Below are records; please set down exactly the lines from the first through the one containing "has width=1200, height=744.".

(Collected data entries)
::::::::::
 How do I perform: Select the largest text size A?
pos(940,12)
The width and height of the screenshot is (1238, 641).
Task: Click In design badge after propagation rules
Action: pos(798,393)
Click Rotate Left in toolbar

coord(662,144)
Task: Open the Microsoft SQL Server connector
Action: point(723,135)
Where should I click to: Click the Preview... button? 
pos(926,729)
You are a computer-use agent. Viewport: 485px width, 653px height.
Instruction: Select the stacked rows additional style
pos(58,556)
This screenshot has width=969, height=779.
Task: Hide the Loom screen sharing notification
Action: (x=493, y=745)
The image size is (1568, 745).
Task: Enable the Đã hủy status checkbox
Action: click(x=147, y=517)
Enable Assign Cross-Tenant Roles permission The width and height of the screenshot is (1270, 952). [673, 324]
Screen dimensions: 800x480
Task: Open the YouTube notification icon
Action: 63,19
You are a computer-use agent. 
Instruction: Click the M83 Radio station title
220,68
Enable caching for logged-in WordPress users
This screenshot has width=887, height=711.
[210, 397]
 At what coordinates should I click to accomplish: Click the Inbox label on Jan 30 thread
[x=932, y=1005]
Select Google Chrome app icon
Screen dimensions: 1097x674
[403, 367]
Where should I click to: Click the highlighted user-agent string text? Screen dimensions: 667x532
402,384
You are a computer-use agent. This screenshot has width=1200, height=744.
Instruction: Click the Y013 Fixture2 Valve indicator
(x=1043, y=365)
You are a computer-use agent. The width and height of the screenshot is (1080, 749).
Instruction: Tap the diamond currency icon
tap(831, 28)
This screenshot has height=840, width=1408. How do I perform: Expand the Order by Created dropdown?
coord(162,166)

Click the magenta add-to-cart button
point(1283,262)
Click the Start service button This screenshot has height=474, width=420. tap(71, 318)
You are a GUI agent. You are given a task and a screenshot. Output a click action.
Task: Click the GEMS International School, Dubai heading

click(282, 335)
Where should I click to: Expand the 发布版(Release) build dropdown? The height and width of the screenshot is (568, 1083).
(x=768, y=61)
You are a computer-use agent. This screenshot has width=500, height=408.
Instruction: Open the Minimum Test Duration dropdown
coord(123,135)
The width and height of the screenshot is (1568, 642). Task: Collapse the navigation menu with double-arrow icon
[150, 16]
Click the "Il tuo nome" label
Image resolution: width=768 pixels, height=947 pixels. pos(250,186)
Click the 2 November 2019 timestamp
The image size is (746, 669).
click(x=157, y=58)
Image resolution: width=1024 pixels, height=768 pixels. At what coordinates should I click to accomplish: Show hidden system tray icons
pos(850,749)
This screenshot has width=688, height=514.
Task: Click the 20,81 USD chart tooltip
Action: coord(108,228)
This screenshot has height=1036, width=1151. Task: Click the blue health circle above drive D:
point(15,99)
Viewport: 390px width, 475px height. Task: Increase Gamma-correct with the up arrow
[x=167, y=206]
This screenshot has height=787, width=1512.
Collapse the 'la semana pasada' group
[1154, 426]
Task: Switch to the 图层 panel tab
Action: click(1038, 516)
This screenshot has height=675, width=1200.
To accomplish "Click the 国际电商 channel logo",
::::::::::
### Response below
 How do I perform: Select the largest text size A?
pos(940,12)
The width and height of the screenshot is (1238, 641).
Task: Click In design badge after propagation rules
Action: pos(798,393)
Click Rotate Left in toolbar

coord(662,144)
Task: Open the Microsoft SQL Server connector
Action: point(723,135)
Where should I click to: Click the Preview... button? 
pos(926,729)
You are a computer-use agent. Viewport: 485px width, 653px height.
Instruction: Select the stacked rows additional style
pos(58,556)
This screenshot has width=969, height=779.
Task: Hide the Loom screen sharing notification
Action: (x=493, y=745)
The image size is (1568, 745).
Task: Enable the Đã hủy status checkbox
Action: click(x=147, y=517)
Enable Assign Cross-Tenant Roles permission The width and height of the screenshot is (1270, 952). [673, 324]
Screen dimensions: 800x480
Task: Open the YouTube notification icon
Action: 63,19
You are a computer-use agent. 
Instruction: Click the M83 Radio station title
220,68
Enable caching for logged-in WordPress users
This screenshot has width=887, height=711.
[210, 397]
 At what coordinates should I click to accomplish: Click the Inbox label on Jan 30 thread
[x=932, y=1005]
Select Google Chrome app icon
Screen dimensions: 1097x674
[403, 367]
Where should I click to: Click the highlighted user-agent string text? Screen dimensions: 667x532
402,384
You are a computer-use agent. This screenshot has width=1200, height=744.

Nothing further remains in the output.